___ Data records ___

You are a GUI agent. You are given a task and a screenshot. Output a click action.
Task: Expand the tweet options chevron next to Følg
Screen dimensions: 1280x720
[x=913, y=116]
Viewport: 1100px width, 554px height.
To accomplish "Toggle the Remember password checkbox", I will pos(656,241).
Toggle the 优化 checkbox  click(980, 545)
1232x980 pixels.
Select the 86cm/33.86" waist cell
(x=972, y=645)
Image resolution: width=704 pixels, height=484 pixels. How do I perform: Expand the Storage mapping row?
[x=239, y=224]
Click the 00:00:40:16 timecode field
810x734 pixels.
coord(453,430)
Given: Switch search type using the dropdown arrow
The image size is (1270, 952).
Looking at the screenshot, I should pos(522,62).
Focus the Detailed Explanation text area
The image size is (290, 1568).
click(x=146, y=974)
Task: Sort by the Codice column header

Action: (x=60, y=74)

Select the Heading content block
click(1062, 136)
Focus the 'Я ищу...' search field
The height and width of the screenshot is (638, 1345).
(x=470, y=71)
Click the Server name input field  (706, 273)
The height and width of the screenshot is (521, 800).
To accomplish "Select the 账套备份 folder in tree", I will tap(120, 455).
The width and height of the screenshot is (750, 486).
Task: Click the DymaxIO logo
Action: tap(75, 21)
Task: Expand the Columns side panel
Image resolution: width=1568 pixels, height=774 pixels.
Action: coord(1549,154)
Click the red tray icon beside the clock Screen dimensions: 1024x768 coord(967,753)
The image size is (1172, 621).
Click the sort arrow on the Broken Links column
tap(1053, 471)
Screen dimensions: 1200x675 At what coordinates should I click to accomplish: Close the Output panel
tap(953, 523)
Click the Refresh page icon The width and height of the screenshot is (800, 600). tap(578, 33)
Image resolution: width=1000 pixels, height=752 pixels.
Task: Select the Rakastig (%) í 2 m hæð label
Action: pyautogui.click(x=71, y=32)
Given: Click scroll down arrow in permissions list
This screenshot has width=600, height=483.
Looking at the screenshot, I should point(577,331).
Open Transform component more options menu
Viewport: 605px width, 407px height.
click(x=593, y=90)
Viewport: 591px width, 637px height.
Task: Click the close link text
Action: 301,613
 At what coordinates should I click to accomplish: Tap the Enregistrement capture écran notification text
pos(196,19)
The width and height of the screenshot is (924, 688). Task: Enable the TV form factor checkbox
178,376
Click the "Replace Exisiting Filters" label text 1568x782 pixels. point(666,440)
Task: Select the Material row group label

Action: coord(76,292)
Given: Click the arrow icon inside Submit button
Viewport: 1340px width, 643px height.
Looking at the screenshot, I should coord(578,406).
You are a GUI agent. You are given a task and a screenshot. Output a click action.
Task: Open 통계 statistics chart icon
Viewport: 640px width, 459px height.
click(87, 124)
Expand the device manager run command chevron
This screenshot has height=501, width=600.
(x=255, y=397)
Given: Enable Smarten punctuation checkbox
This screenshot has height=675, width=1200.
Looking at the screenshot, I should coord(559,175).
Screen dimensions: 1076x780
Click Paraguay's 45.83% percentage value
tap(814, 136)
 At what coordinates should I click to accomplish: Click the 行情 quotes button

___

[What the exercise asks]:
Would you repeat all of the entries exactly?

[Answer]:
You are a GUI agent. You are given a task and a screenshot. Output a click action.
Task: Expand the tweet options chevron next to Følg
Screen dimensions: 1280x720
[x=913, y=116]
Viewport: 1100px width, 554px height.
To accomplish "Toggle the Remember password checkbox", I will pos(656,241).
Toggle the 优化 checkbox  click(980, 545)
1232x980 pixels.
Select the 86cm/33.86" waist cell
(x=972, y=645)
Image resolution: width=704 pixels, height=484 pixels. How do I perform: Expand the Storage mapping row?
[x=239, y=224]
Click the 00:00:40:16 timecode field
810x734 pixels.
coord(453,430)
Given: Switch search type using the dropdown arrow
The image size is (1270, 952).
Looking at the screenshot, I should pos(522,62).
Focus the Detailed Explanation text area
The image size is (290, 1568).
click(x=146, y=974)
Task: Sort by the Codice column header

Action: (x=60, y=74)

Select the Heading content block
click(1062, 136)
Focus the 'Я ищу...' search field
The height and width of the screenshot is (638, 1345).
(x=470, y=71)
Click the Server name input field  (706, 273)
The height and width of the screenshot is (521, 800).
To accomplish "Select the 账套备份 folder in tree", I will tap(120, 455).
The width and height of the screenshot is (750, 486).
Task: Click the DymaxIO logo
Action: tap(75, 21)
Task: Expand the Columns side panel
Image resolution: width=1568 pixels, height=774 pixels.
Action: coord(1549,154)
Click the red tray icon beside the clock Screen dimensions: 1024x768 coord(967,753)
The image size is (1172, 621).
Click the sort arrow on the Broken Links column
tap(1053, 471)
Screen dimensions: 1200x675 At what coordinates should I click to accomplish: Close the Output panel
tap(953, 523)
Click the Refresh page icon The width and height of the screenshot is (800, 600). tap(578, 33)
Image resolution: width=1000 pixels, height=752 pixels.
Task: Select the Rakastig (%) í 2 m hæð label
Action: pyautogui.click(x=71, y=32)
Given: Click scroll down arrow in permissions list
This screenshot has width=600, height=483.
Looking at the screenshot, I should point(577,331).
Open Transform component more options menu
Viewport: 605px width, 407px height.
click(x=593, y=90)
Viewport: 591px width, 637px height.
Task: Click the close link text
Action: 301,613
 At what coordinates should I click to accomplish: Tap the Enregistrement capture écran notification text
pos(196,19)
The width and height of the screenshot is (924, 688). Task: Enable the TV form factor checkbox
178,376
Click the "Replace Exisiting Filters" label text 1568x782 pixels. point(666,440)
Task: Select the Material row group label

Action: coord(76,292)
Given: Click the arrow icon inside Submit button
Viewport: 1340px width, 643px height.
Looking at the screenshot, I should coord(578,406).
You are a GUI agent. You are given a task and a screenshot. Output a click action.
Task: Open 통계 statistics chart icon
Viewport: 640px width, 459px height.
click(87, 124)
Expand the device manager run command chevron
This screenshot has height=501, width=600.
(x=255, y=397)
Given: Enable Smarten punctuation checkbox
This screenshot has height=675, width=1200.
Looking at the screenshot, I should coord(559,175).
Screen dimensions: 1076x780
Click Paraguay's 45.83% percentage value
tap(814, 136)
 At what coordinates should I click to accomplish: Click the 行情 quotes button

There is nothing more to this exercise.